Exercise goal:
Repeat the entries below exactly, starting with the line that contains "You are a computer-use agent. 819x1456" and going on through the line that contains "click(x=1082, y=15)".

Material supplied:
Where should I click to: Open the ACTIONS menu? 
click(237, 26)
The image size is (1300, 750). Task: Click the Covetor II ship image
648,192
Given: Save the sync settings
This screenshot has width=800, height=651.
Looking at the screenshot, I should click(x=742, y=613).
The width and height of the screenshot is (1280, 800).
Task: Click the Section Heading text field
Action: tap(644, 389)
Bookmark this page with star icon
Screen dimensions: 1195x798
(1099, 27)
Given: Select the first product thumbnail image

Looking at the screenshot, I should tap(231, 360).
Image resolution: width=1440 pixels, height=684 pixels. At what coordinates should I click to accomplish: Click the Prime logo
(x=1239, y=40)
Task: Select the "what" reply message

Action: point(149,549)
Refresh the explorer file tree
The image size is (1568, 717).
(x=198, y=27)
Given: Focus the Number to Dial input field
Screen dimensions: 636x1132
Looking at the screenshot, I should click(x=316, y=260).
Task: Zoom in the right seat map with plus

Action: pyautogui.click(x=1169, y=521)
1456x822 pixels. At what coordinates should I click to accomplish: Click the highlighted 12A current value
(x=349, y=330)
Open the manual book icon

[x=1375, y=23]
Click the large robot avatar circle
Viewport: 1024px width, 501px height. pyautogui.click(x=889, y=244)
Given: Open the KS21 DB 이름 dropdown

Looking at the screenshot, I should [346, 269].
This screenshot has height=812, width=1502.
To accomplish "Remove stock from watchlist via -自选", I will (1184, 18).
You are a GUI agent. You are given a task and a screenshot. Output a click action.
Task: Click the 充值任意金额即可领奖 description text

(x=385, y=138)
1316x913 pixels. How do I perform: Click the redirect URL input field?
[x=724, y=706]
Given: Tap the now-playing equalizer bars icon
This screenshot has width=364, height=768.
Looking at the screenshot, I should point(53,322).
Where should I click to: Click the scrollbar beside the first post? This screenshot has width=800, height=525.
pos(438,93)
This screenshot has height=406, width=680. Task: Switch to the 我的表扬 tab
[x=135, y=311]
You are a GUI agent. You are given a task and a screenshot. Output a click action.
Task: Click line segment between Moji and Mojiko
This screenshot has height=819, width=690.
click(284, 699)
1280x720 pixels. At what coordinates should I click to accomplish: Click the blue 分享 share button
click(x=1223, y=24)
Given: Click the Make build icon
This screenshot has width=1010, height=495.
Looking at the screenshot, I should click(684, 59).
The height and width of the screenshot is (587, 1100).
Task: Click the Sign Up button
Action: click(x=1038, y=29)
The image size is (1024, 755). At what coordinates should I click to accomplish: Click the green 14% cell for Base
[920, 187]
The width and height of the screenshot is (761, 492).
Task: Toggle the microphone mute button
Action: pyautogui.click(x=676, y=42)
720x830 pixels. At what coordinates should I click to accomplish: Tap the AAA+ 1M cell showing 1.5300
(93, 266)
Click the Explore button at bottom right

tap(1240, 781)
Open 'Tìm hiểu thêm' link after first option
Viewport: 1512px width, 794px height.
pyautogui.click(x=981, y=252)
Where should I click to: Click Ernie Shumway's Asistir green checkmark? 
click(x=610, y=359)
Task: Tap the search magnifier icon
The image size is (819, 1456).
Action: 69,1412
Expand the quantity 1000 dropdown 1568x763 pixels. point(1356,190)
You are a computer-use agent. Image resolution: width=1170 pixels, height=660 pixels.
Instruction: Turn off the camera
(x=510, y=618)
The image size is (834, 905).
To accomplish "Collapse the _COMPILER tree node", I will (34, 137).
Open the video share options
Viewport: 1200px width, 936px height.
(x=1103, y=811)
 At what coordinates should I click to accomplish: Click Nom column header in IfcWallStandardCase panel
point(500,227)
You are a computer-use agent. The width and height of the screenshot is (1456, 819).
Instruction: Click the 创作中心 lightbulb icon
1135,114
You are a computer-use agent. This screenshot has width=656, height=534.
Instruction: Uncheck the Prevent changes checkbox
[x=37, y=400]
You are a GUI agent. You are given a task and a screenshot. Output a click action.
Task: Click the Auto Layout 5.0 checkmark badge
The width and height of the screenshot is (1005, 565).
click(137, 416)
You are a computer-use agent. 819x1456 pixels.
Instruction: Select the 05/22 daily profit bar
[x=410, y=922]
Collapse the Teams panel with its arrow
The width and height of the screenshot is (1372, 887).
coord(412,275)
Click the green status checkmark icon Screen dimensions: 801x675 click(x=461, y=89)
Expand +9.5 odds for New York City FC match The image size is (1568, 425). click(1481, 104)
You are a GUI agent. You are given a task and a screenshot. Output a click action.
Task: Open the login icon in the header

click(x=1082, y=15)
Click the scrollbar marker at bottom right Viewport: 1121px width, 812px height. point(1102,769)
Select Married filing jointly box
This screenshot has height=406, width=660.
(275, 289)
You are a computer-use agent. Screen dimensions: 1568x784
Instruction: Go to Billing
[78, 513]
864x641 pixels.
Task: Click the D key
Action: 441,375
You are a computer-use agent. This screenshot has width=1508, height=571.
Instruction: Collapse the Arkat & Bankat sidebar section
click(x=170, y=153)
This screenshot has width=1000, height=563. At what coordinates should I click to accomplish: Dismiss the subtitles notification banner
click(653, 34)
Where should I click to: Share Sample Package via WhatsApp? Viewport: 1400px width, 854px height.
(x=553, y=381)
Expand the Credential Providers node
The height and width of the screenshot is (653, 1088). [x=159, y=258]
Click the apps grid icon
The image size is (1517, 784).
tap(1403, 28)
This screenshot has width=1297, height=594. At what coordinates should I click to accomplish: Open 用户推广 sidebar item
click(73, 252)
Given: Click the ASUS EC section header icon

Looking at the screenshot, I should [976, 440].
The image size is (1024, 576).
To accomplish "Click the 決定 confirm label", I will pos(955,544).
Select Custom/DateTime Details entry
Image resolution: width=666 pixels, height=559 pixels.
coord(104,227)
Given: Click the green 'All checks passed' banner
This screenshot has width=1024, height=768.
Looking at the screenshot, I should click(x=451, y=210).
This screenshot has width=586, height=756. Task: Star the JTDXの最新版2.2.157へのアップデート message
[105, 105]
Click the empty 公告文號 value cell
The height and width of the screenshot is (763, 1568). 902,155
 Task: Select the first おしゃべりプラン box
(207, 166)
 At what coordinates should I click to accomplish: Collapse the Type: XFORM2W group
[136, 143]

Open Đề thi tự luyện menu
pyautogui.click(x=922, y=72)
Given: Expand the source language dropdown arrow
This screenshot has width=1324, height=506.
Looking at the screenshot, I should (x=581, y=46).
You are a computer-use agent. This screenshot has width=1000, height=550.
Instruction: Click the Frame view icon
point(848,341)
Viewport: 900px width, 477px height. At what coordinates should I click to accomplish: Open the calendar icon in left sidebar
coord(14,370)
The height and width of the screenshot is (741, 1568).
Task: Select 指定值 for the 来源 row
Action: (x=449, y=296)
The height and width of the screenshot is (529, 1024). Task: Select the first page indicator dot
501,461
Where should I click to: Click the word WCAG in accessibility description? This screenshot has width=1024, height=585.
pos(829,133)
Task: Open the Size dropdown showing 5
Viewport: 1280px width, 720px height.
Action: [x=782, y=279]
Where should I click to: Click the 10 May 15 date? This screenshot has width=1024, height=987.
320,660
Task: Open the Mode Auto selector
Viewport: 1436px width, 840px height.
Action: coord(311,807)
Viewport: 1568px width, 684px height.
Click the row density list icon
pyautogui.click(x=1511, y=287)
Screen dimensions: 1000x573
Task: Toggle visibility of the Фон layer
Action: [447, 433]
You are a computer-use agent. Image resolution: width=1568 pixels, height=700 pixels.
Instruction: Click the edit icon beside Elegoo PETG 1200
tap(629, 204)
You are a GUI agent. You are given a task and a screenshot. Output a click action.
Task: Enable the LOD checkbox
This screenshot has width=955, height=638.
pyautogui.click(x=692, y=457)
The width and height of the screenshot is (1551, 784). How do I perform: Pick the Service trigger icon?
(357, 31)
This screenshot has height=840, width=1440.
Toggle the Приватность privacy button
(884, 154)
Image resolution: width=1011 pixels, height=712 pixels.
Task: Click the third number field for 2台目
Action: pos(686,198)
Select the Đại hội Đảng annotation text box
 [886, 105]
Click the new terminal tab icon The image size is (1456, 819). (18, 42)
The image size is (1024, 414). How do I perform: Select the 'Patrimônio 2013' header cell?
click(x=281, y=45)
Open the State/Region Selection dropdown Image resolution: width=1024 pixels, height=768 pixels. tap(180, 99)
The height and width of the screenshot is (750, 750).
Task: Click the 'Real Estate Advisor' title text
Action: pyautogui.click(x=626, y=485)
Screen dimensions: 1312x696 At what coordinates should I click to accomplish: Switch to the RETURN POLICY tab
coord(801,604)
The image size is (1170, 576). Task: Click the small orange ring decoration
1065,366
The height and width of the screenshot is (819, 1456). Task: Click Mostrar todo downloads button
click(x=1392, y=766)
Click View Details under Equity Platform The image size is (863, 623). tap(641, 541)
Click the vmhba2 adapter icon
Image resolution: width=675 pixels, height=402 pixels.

Result for this exercise:
You are a computer-use agent. 819x1456 pixels.
Instruction: Select the 05/22 daily profit bar
[x=410, y=922]
Collapse the Teams panel with its arrow
The width and height of the screenshot is (1372, 887).
coord(412,275)
Click the green status checkmark icon Screen dimensions: 801x675 click(x=461, y=89)
Expand +9.5 odds for New York City FC match The image size is (1568, 425). click(1481, 104)
You are a GUI agent. You are given a task and a screenshot. Output a click action.
Task: Open the login icon in the header

click(x=1082, y=15)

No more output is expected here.